E é disso que o sistema do egoísmo se alimenta, da necessidade, do desespero, da urgência alheias. O objetivo é um só, ganhar, ganhar, ganhar... Que importa se o bebê sente dor? Que importa se a mulher vai parir na porta do hospital? Que importa se o idoso vai morrer na maca da ambulância sem os primeiros socorros? Que me importa? Importa o meu lucro! É por isso que trabalho. É só por isso! Porque não é a saúde da sua mãe!! Por que não é a saúde do seu filho!! Só por isso! 
Nada contra quem trabalha e ganha honestamente, mas tudo contra parecer o que não se é! Não atende? Não aceite novos associados. Só atende particular? Ótimo! Acho até um status: Dr. Fulano só atende particular! Parabéns! Estudou, se esforçou, é competente, mérito seu!! Mas deixe isso claro, inclusive para o convênio! Tire o seu nome da lista! Não faça o usuário de idiota!!
Digo e repito que certas coisas deveriam ser a base de outras tantas. Deveriam, mas não são.

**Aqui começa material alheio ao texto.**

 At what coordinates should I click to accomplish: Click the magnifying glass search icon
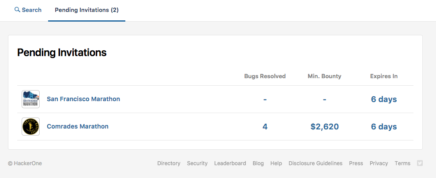[x=17, y=10]
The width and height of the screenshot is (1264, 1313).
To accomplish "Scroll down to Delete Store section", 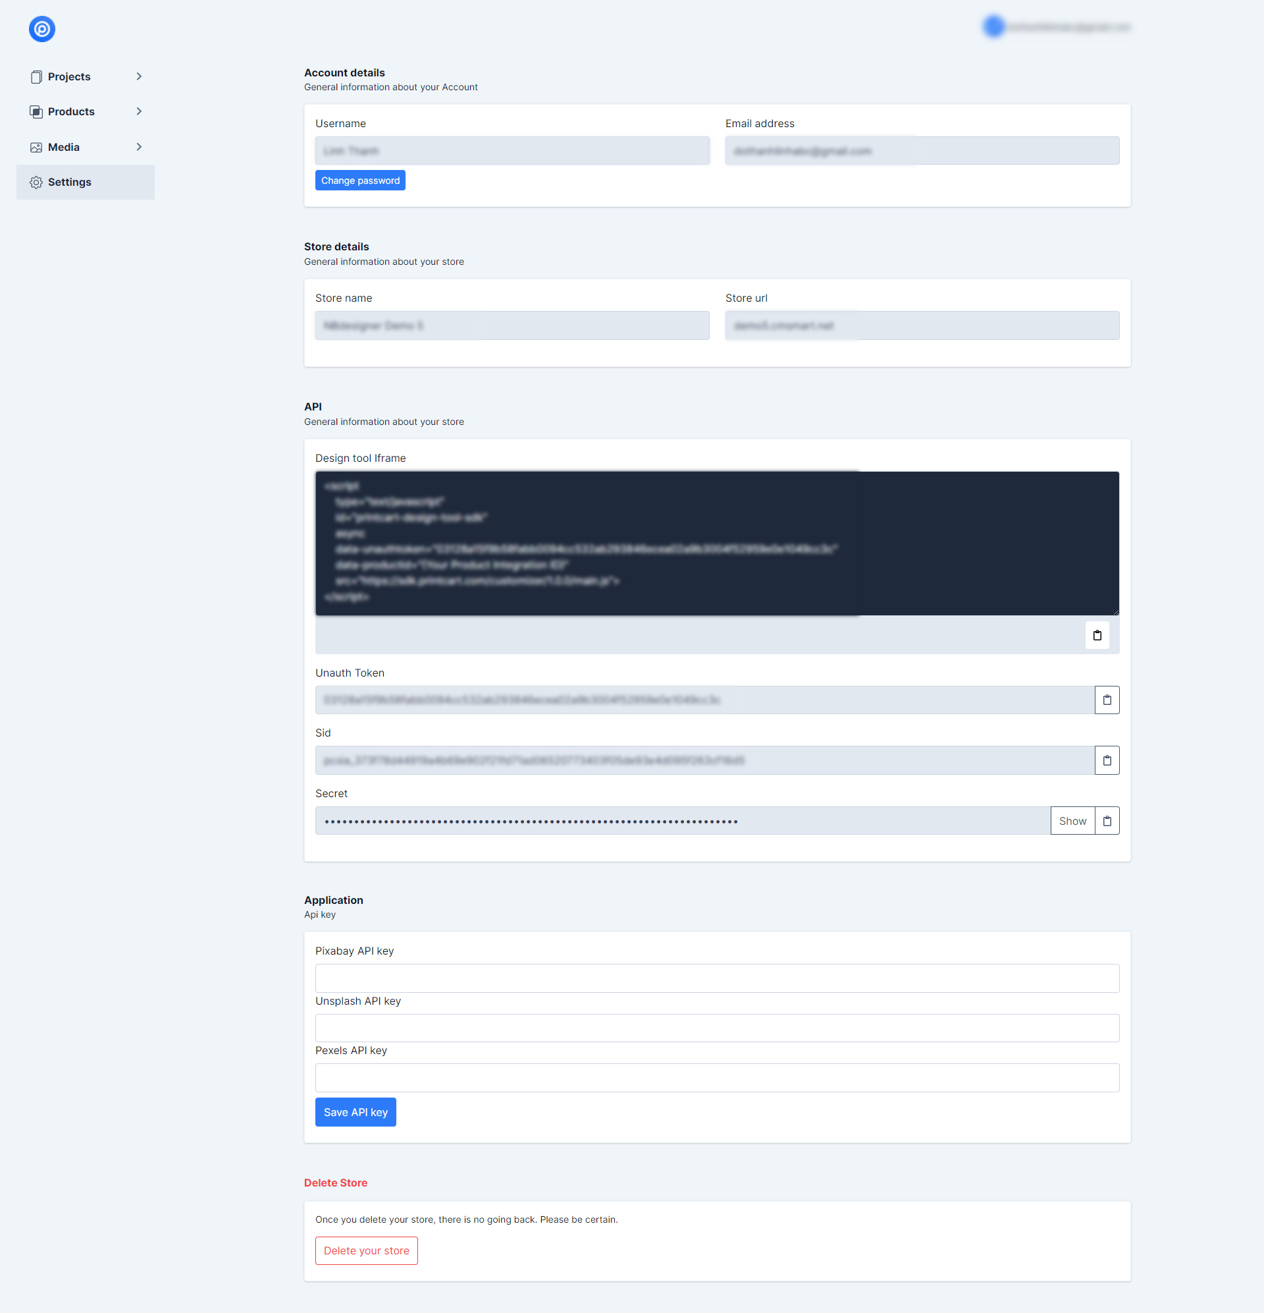I will (335, 1182).
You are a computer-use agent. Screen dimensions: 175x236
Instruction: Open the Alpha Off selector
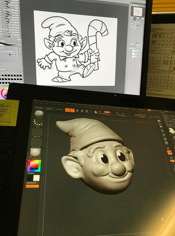[x=37, y=132]
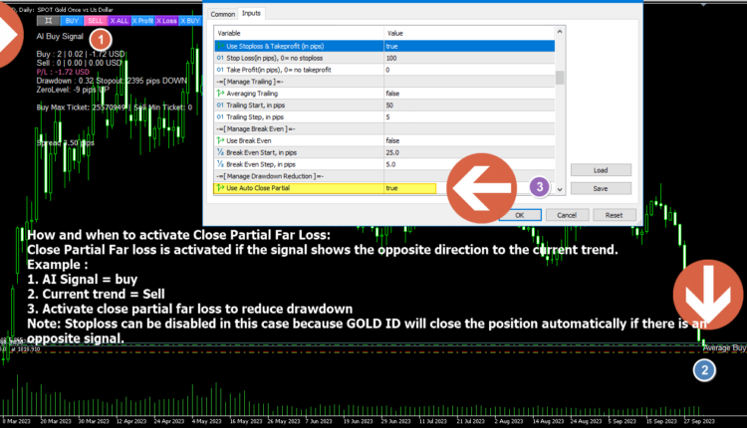Click the Stop Loss integer type icon
Image resolution: width=747 pixels, height=428 pixels.
[221, 59]
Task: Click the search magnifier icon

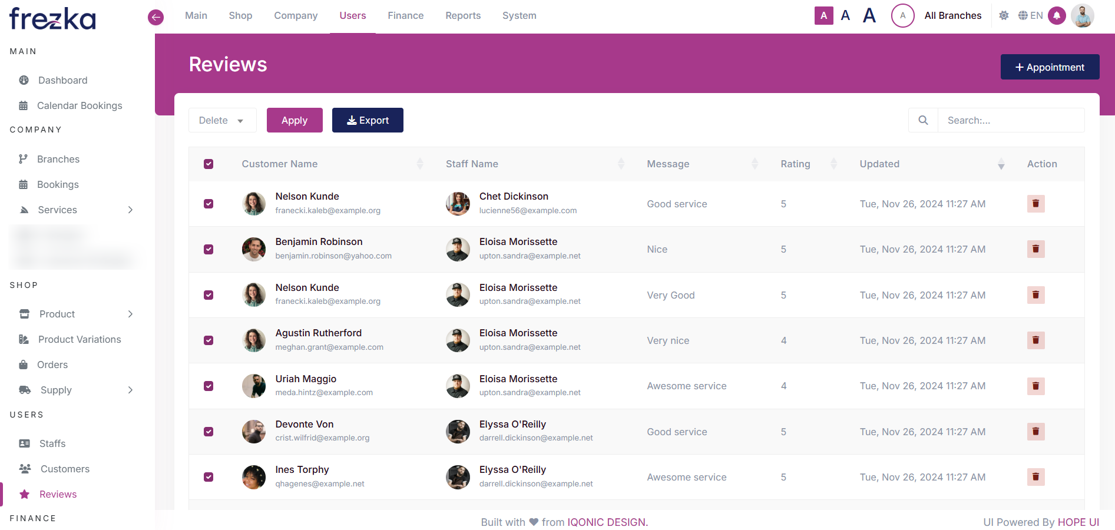Action: tap(923, 120)
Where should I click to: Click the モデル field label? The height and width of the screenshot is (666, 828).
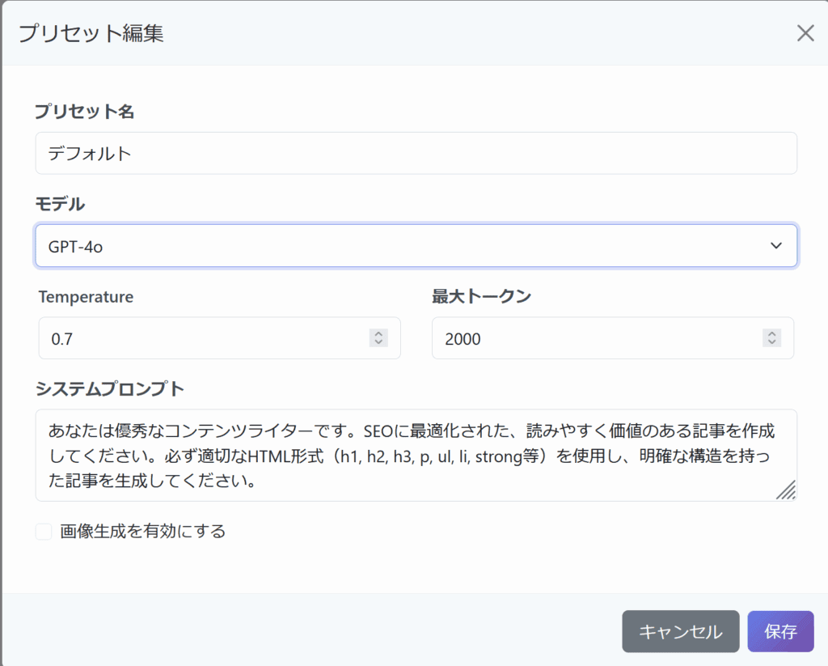click(x=60, y=204)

Em se tratando da medicina, essa ciência tão nobre, creio que a leitura do juramento de Hipócrates, deveria ser aplicada desde as cadeiras de Anatomia e Fisiologia, e não decorada às pressas, apenas pelo orador da turma na véspera da formatura. Medicina de grupo deveria ser exercida com responsabilidade. Medicina é sacerdócio! Medicina é ter e prover saúde ao corpo e paz para o espírito. 
Paz de espírito, pra que? Juramento de Hipócrates? Talvez devesse passar a ser chamado de Juramento de Hipócritas. Sem dinheiro, nada feito, sem convênio nada feito! Ih! Pior, com convênio também, nada feito! Filho? Pai? Mãe?! Adiem suas dores para o mês que vem! Atendimento que é bom, nada feito!! Indignada!!